The School of Informatics, Computing, and Engineering (SICE) CS Colloquium Series
Speaker: Etienne Barnard, Research Professor, North-West University, Hermanus, South Africa
When: 1:15 pm, Friday, August 31, 2018
Where: Luddy Hall, Rm. 1106 (Dorsey Learning Hall)
Topic: Generalization in Deep Learning: who buys lunch?
Abstract: The successes that have been achieved with Deep Neural Nets in recent years rely on the unprecedented ability of these networks to generalize on unseen data. However, this property of DNNs is somewhat mysterious, since it occurs in models with many more parameters than conventional machine-learning theories would recommend. I review the empirical evidence for such paradoxical generalization in DNNs, and then present a few perspectives on how generalization may arise under these circumstances. These approaches (which include the controversial "no free lunch theorem") do not explain the performance of DNNs, but provide some potentially useful insights. I will end with speculations on a more satisfactory basis for understanding generalization.

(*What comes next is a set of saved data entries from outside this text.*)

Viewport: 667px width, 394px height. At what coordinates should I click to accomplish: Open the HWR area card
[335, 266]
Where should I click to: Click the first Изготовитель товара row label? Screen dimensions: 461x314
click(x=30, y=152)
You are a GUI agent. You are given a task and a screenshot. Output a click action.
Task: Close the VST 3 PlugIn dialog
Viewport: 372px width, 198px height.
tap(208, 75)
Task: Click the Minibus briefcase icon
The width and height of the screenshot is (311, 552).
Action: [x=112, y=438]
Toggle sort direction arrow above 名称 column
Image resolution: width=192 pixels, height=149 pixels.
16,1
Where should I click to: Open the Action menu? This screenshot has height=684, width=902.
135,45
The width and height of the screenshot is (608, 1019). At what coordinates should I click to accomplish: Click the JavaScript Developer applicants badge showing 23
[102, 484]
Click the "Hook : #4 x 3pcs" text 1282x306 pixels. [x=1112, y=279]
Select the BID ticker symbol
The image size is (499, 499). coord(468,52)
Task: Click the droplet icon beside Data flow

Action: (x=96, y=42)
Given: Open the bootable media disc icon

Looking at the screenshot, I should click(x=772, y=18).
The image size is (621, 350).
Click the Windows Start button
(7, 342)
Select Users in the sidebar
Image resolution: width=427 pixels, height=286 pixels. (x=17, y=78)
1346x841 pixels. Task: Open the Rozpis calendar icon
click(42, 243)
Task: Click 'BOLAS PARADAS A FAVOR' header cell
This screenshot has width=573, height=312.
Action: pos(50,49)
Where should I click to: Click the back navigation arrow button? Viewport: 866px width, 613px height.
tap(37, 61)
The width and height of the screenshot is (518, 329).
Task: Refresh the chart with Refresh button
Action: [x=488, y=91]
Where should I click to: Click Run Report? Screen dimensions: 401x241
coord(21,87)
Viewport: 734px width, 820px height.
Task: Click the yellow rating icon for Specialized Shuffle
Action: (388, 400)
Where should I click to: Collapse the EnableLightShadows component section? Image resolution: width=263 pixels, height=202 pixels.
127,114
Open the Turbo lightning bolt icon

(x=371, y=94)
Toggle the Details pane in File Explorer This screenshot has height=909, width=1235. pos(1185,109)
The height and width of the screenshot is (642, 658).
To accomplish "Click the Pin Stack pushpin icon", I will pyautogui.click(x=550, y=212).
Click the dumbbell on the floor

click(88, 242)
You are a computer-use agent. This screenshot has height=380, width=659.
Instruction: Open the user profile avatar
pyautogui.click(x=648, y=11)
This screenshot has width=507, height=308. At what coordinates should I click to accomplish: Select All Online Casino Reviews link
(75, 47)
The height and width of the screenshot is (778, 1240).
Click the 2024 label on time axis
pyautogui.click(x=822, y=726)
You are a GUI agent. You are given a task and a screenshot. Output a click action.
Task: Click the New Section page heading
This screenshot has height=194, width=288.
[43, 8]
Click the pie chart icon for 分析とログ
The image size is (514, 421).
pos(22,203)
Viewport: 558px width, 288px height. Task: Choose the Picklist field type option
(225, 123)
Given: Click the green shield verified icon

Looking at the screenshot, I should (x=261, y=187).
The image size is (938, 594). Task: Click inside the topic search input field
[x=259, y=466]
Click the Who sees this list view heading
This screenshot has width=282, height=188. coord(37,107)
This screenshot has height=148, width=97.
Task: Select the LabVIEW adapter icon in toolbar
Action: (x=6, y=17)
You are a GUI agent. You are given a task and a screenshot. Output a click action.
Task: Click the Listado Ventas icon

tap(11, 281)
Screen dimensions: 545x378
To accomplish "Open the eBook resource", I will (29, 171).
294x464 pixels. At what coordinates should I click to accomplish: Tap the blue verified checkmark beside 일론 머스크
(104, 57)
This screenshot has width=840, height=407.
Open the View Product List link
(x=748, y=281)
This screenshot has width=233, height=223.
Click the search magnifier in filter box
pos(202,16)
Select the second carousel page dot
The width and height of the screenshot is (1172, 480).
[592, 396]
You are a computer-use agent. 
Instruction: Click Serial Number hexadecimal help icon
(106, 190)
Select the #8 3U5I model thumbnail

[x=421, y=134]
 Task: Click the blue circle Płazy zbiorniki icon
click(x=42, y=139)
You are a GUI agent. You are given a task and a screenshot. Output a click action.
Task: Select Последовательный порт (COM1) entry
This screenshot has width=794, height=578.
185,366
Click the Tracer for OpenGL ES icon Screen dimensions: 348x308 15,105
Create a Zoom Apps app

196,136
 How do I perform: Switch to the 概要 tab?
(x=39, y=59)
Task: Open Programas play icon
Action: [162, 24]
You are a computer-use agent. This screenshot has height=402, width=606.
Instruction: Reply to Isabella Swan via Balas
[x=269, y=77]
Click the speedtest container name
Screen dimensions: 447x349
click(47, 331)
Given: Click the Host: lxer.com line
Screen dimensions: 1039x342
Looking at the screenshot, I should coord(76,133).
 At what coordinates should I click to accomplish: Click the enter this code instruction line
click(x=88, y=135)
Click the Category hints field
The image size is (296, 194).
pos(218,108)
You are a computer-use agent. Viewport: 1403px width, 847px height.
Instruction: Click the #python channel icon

Bio Summary: Etienne Barnard obtained his Ph. D. from Carnegie Mellon University in 1989, and has since then been active in research and development in pattern recognition and speech processing. Barnard has co-authored more than 250 refereed scientific publications on neural networks and speech recognition. He holds a number of international patents and is a past Associate Editor of the IEEE Transactions on Neural Networks. Barnard’s research contributions have been recognized in various ways, including a number of Google Research Awards; he is currently Research Professor at the North-West University based in Hermanus, South Africa.